Abstract
Introduction:
Facial paralysis secondary to skull base recurrences or facial nerve tumors presents a significant challenge, as tumor resection usually worsens facial function.
Objective:
The aim of this study is to show an alternative approach, ensuring facial reanimation irrespective of the evolution of the tumor, the so-called “take the facial nerve out of the picture.”
Methods:
Retrospective study of patients with a skull base recurrence or a facial nerve tumor who underwent facial reanimation prior to tumor management.

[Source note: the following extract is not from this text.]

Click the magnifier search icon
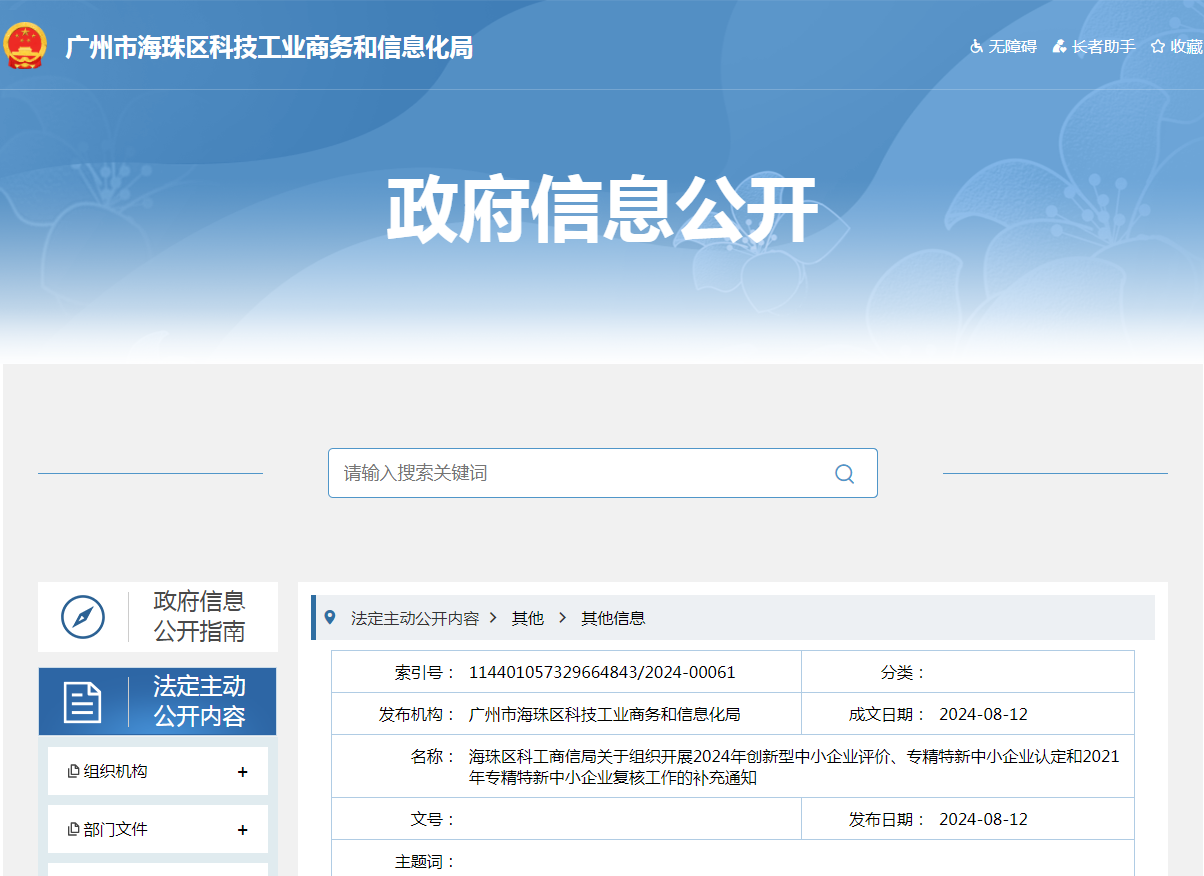This screenshot has height=876, width=1204. pyautogui.click(x=844, y=474)
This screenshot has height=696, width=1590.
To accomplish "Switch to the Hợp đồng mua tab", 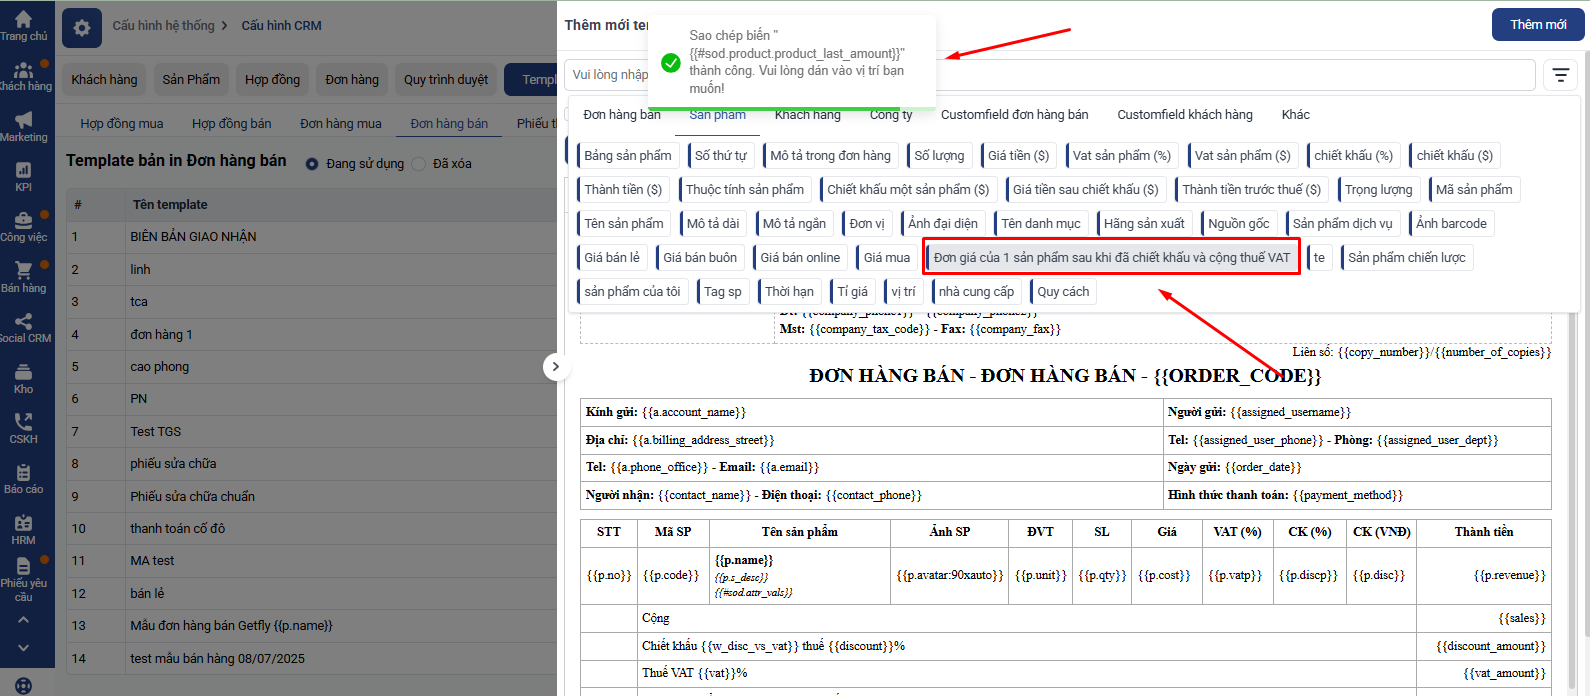I will [122, 124].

Facial function was assessed using the House–Brackmann and Sunnybrook Facial Grading Scale.
Results:
Four patients with skull base recurrences and eight with facial nerve tumors underwent facial reanimation with nerve transfers (n = 11) and a microvascular flap (n = 1) before tumor treatment. In all cases, facial function improved to House–Brackmann grades III or IV, with improvement of average Sunnybrook Facial Grading Scale scores from 25.25 (standard deviation [SD] 20.45) to 57.67 (SD 10.3) (p = 0.004). Three patients with skull base recurrence underwent tumor resection uneventfully, while the eight patients with facial nerve tumor remain observed.
Conclusions:
Early facial reanimation can preserve long-term facial function, facilitate tumor resection, and provide flexibility in managing complex skull base recurrences and facial nerve tumors.